Saved data entries
■ ■ ■

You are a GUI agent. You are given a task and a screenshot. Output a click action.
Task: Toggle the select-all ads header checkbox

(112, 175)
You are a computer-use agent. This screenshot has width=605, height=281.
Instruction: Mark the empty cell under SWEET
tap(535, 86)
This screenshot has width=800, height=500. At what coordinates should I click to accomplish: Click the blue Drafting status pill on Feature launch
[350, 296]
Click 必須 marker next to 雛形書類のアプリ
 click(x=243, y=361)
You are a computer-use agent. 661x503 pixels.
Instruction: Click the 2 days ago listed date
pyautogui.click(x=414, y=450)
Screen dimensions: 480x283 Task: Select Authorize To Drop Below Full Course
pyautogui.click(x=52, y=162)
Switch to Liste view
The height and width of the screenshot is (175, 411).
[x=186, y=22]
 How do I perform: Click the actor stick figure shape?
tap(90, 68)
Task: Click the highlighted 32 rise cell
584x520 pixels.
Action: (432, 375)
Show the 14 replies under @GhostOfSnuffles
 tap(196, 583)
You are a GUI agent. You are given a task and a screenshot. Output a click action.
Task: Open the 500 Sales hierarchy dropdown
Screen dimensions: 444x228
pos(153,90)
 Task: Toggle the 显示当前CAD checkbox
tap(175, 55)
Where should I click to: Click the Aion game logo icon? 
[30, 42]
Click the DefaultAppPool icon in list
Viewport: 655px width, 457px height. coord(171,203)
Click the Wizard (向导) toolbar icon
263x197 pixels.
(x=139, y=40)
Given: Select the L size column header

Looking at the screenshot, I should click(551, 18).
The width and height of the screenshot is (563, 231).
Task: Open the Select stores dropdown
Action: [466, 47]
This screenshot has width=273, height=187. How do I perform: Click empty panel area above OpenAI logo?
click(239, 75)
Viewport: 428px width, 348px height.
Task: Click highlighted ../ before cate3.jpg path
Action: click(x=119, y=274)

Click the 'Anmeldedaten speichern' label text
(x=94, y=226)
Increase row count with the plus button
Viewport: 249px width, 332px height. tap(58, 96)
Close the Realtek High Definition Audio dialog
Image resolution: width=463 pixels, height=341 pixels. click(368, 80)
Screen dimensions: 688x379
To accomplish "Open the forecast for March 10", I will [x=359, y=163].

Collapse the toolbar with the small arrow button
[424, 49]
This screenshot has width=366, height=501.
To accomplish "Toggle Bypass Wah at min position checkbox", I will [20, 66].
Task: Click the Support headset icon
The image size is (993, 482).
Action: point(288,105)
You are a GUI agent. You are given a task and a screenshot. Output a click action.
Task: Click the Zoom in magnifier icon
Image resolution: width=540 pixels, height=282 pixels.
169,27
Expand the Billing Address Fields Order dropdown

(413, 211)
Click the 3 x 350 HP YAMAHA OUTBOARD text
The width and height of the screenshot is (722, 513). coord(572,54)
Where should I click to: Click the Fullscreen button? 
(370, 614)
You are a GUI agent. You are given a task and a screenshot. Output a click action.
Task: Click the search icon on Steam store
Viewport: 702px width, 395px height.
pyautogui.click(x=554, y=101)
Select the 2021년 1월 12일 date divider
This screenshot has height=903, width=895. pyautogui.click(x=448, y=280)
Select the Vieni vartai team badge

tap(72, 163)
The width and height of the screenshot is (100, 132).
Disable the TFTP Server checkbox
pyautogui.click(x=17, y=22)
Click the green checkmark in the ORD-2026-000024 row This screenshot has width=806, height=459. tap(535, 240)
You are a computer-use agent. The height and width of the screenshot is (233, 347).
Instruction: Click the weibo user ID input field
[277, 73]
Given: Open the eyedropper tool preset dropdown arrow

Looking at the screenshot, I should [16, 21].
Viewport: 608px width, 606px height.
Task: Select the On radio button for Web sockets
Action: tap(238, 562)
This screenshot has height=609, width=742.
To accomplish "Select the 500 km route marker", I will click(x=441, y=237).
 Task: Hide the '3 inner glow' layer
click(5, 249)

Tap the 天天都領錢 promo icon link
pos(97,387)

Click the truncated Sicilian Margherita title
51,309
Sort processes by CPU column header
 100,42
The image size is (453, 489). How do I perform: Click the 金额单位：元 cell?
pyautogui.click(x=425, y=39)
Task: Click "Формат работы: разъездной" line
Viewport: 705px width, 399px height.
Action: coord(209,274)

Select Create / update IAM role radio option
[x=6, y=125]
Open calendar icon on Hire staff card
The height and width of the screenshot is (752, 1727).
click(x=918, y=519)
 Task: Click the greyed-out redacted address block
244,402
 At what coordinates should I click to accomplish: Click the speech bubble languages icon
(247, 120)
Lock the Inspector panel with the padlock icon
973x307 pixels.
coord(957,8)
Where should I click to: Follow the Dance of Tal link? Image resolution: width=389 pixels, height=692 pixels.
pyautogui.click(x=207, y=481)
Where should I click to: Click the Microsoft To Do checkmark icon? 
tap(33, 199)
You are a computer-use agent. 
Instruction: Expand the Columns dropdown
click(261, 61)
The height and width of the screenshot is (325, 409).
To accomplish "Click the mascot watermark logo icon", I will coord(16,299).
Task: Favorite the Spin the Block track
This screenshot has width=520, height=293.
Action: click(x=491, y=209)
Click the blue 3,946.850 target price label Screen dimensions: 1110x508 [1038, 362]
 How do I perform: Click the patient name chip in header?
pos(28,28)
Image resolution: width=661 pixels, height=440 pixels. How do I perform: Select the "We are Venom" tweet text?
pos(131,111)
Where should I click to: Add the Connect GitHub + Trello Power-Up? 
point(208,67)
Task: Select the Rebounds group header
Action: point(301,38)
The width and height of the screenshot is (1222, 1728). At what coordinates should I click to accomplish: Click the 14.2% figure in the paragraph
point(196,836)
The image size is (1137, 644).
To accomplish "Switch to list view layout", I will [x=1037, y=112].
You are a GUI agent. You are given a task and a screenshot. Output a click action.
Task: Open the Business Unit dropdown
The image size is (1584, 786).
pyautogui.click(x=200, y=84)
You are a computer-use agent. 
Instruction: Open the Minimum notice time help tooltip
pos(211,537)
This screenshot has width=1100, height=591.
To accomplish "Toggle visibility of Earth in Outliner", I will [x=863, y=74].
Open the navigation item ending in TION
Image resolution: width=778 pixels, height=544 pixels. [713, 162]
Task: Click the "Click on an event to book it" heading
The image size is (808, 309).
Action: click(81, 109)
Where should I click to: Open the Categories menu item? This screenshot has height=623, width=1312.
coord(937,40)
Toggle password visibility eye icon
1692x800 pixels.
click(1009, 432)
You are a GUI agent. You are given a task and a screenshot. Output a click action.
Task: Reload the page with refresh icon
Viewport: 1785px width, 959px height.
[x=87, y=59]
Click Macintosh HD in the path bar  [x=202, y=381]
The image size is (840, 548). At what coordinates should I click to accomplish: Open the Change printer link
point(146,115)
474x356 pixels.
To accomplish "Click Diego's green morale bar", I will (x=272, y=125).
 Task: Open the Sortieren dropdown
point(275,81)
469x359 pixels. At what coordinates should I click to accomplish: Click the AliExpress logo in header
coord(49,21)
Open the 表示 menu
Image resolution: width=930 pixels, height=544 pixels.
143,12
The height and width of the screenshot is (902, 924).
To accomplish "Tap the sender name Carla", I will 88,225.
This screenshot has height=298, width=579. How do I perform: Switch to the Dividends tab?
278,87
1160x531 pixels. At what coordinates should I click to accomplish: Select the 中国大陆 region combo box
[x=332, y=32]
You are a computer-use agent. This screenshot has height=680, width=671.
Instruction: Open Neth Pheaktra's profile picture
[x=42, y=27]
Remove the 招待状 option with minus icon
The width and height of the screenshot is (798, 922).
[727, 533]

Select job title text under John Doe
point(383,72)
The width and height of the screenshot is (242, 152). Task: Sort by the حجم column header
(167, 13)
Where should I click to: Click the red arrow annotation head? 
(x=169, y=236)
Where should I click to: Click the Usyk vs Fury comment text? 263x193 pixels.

■ ■ ■

> Exercise details:
The exercise is to copy out every line above that has the word "computer" in it.

> Answer box:
You are a computer-use agent. This screenshot has width=605, height=281.
You are a computer-use agent. 661x503 pixels.
You are a computer-use agent. The height and width of the screenshot is (233, 347).
You are a computer-use agent. 
You are a computer-use agent. 
You are a computer-use agent. This screenshot has height=680, width=671.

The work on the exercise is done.